Ci si può ispirare all’exemplum pure attuando una certa azione, che svolge così una funzione argomentativa. Infatti ad un esperto di comunicazione non si chiede più soltanto: <come lo dico?>, oppure: <che cosa dico?>, ma anche: <come devo comportarmi?>. Riferendosi alle elezioni presidenziali americane del 1960, Klaus Davi ha sostenuto che <gli atti simbolici sono più importanti di tanti comizi e dichiarazioni programmatiche. Ad esempio diversi politologi americani identificano la vittoria di Kennedy in un gesto compiuto dal candidato democratico passato ormai alla storia: la telefonata personale fatta alla moglie di Martin Luther King Jr., mentre il leader nero era in prigione>. Poi <la chiamata del futuro presidente fu seguita da una seconda telefonata, quella del fratello Robert, allora campaign manager di JFK, al giudice della Georgia perché rivedesse il caso King. Detto fatto: dopo la seconda telefonata, non passò molto che King fu rilasciato. E Richard Nixon? Non fece nulla. Rimase completamente in silenzio sull’intera faccenda […] Se fino a quel momento gli afro-americani erano rimasti indecisi su come votare, la telefonata e la liberazione da parte di Kennedy fornirono loro un’ottima ragione per schierarsi coi democratici> (14).
NOTE
(1) <Exempla e figure-esemplari nel discorso politico negli Stati Uniti (I parte)>, pubblicato il 16 febbraio.
(2) BILL CLINTON, My life, pp. 352 e 523-524, 783.
(3) BILL CLINTON, op. cit., pp. 415, 519-520, 715.
(4) CHRISTIAN SALMON, Storytelling. La fabbrica delle storie, Fazi Editore, 2008, p. 95.
(5) BILL CLINTON, op. cit., p. 446.
(6) BARACK OBAMA, La promessa americana. Discorsi per la presidenza, Donzelli, 2008, p. 171.
(7) KLAUS DAVI, I conta balle. Le menzogne per vincere in politica, Marsilio, 2005, p. 54.
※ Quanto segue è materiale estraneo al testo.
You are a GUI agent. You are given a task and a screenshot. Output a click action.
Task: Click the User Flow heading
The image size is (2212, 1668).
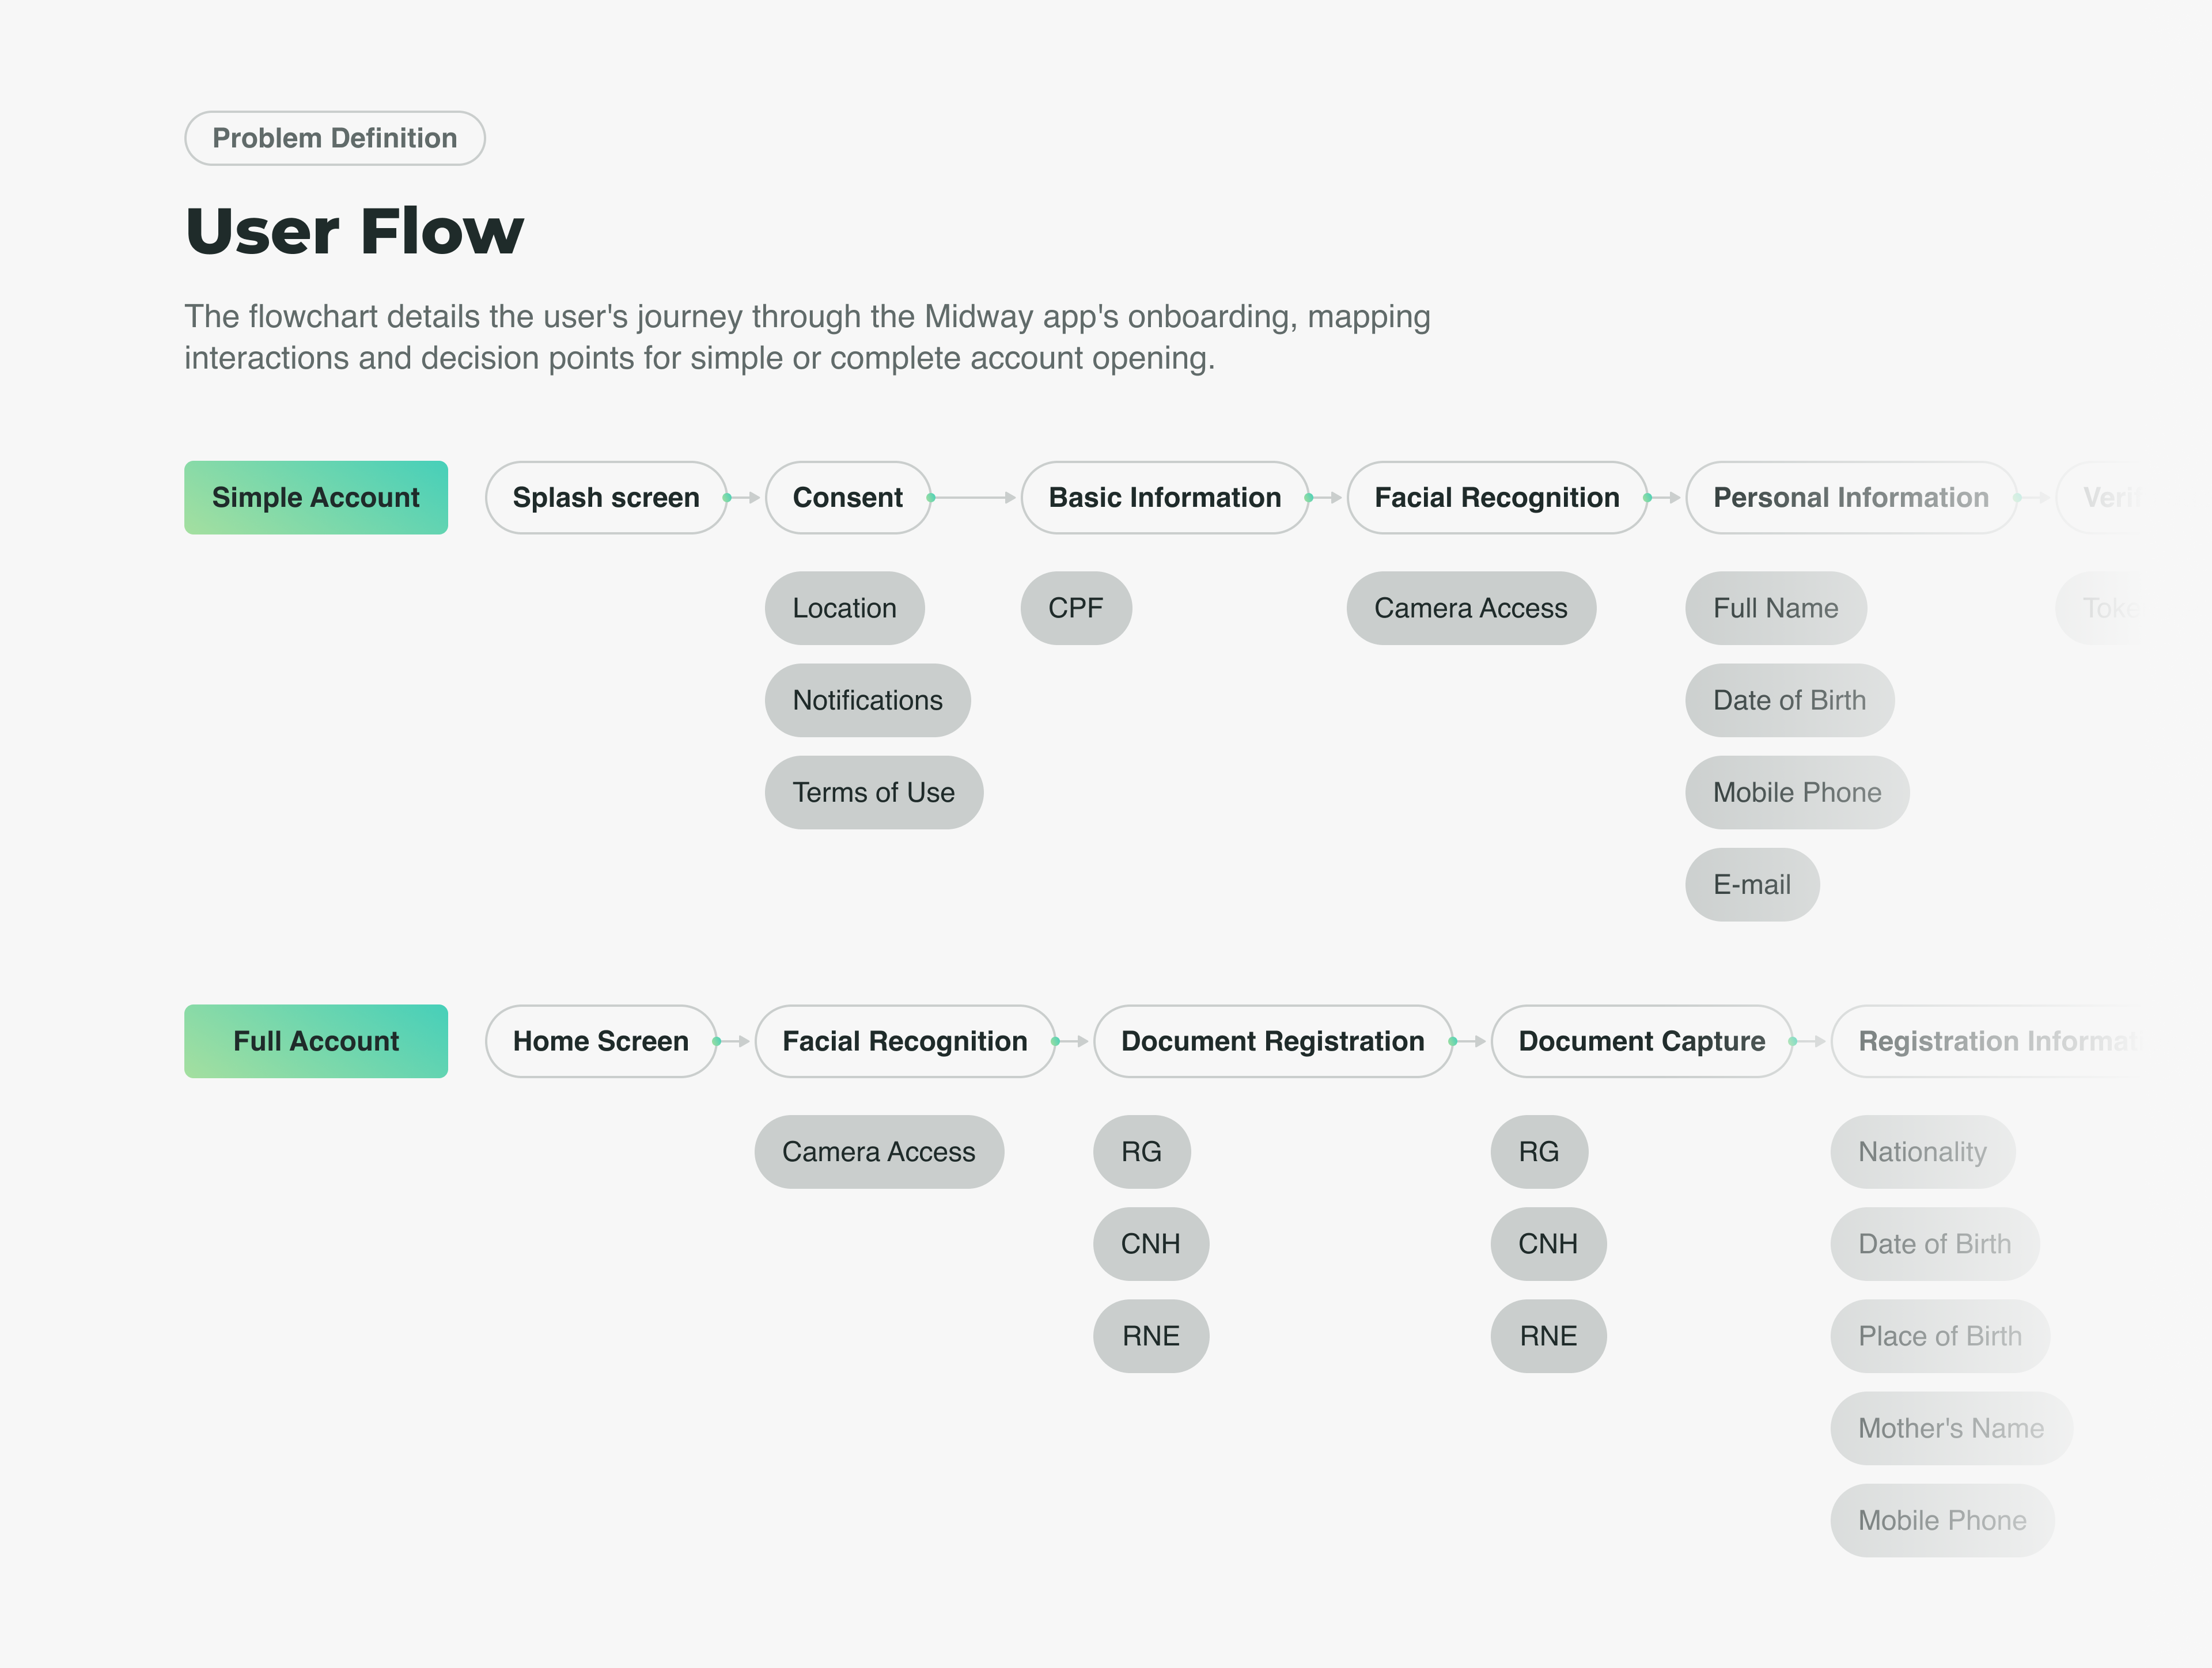pyautogui.click(x=354, y=231)
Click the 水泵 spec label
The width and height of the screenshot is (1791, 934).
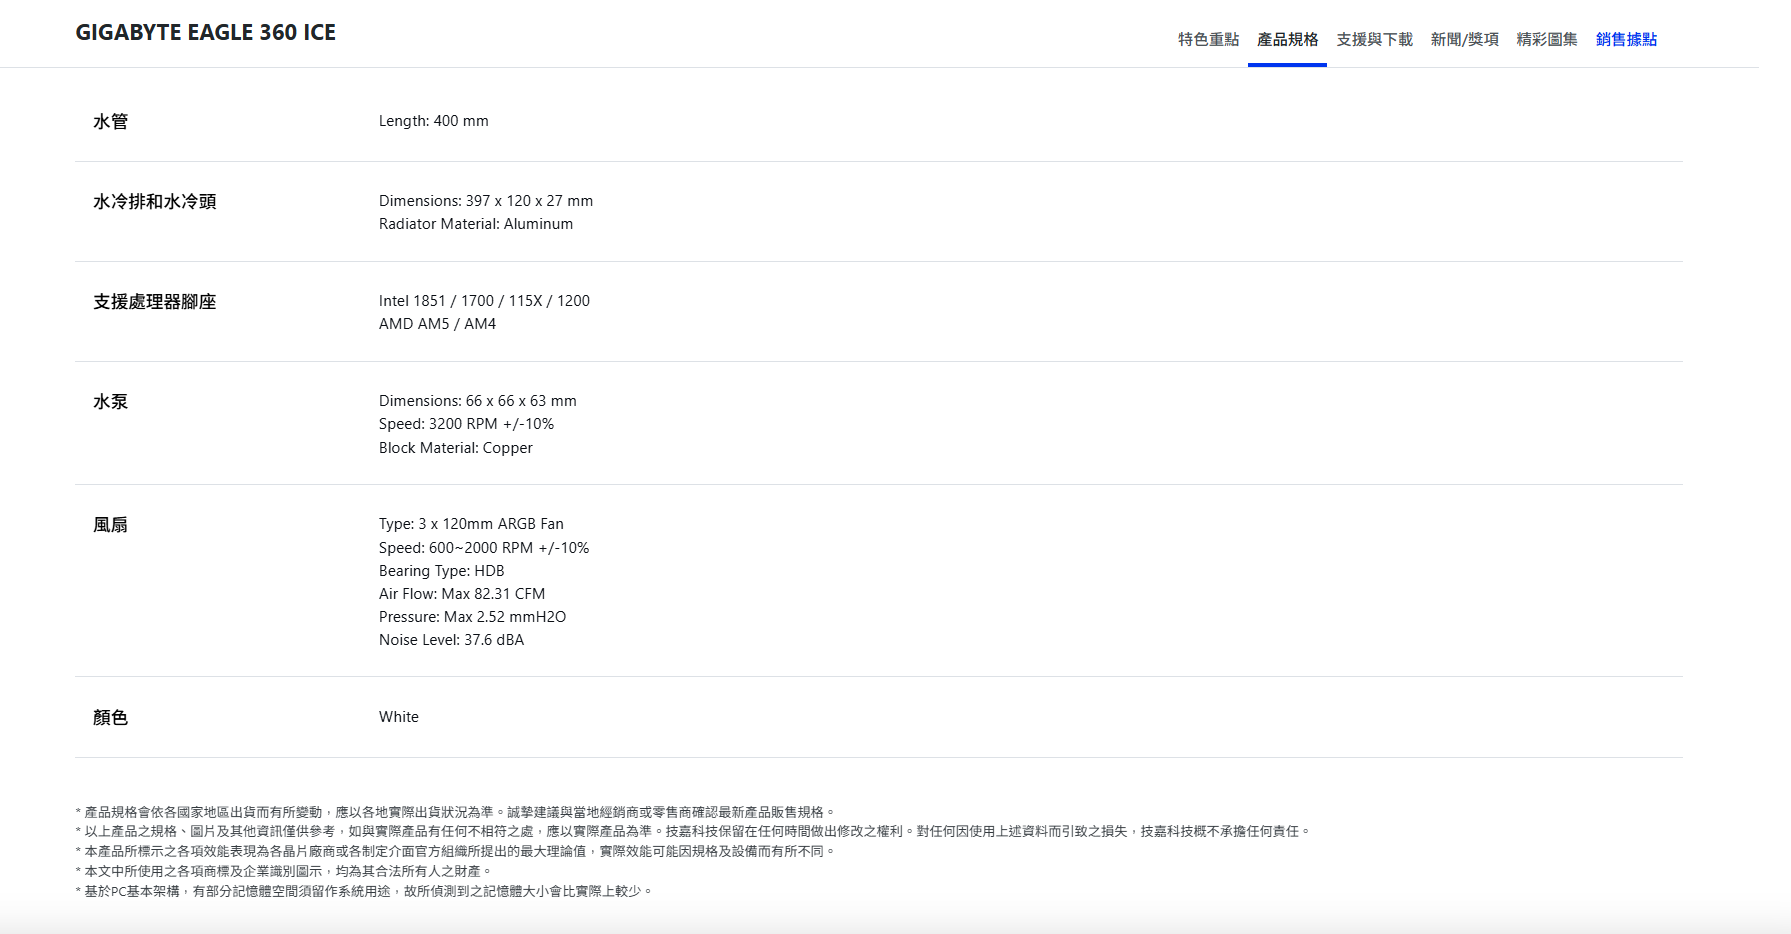pyautogui.click(x=110, y=402)
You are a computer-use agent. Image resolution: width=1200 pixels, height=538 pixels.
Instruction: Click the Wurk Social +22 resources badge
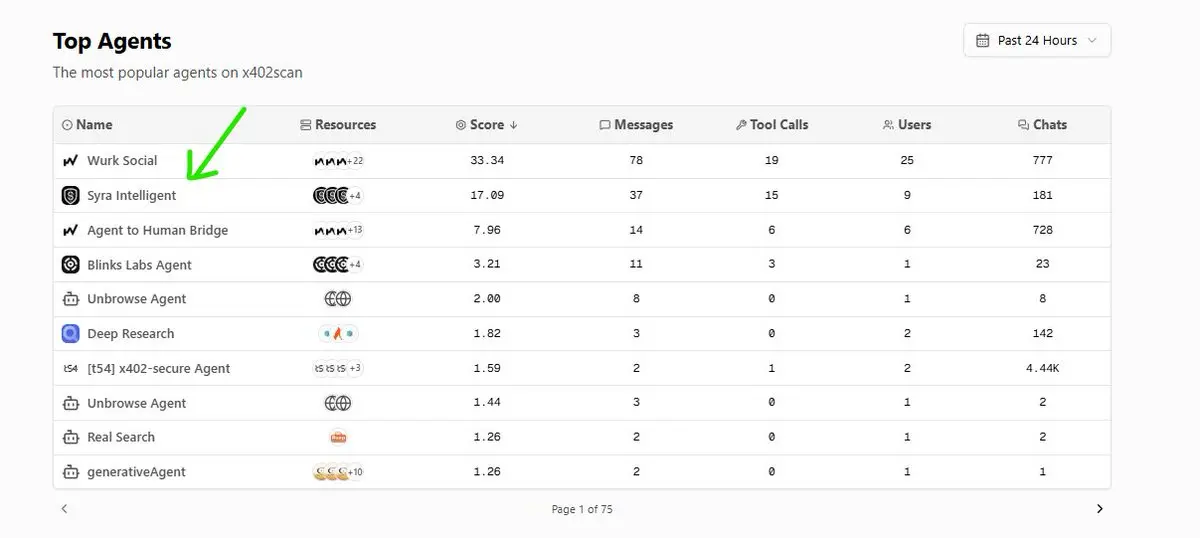click(355, 161)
(8) OLIVIER REBOUL, Introduzione alla retorica, Il Mulino, 1996, pp. 36, 70, 110 e CHAΪM PERELMAN, LUCIE OLBRECHTS-TYTECA, Trattato dell’argomentazione. La nuova retorica, Einaudi, 2013, p. 159.
(9) ANTHONY R. PRATKANIS, ELLIOT ARONSON, Psicologia delle comunicazioni di massa. Usi e abusi della persuasione, Il Mulino, 1996, pp. 149. Per causare un giudizio negativo verso un capo di Stato, può rivelarsi utile addirittura riferirsi alle calzature della moglie. Effettivamente – per i due autori – l’immagine di <un armadio a muro pieno di centinaia di paia di scarpe, di vari colori, fogge e usi […] è servita come simbolo dell’incredibile grado di corruzione che caratterizzò la lunga permanenza di Ferdinando Marcos alla presidenza delle Filippine> (p. 246).
(10) Riportato in PAOLO MANCINI, <Strategie del discorso politico>, in Problemi dell’informazione, n° 2, 1981, pp. 213-214.
(11) CHAΪM PERELMAN, LUCIE OLBRECHTS-TYTECA, op. cit., p. 127.
(12) M. TULLIO CICERONE, Dell’oratore, libro II, in Opere retoriche, a cura di G. NORCIO, UTET, 1976, p. 357.
(13) Riportato in sito web.
(14) KLAUS DAVI, op. cit., pp. 214 e 215.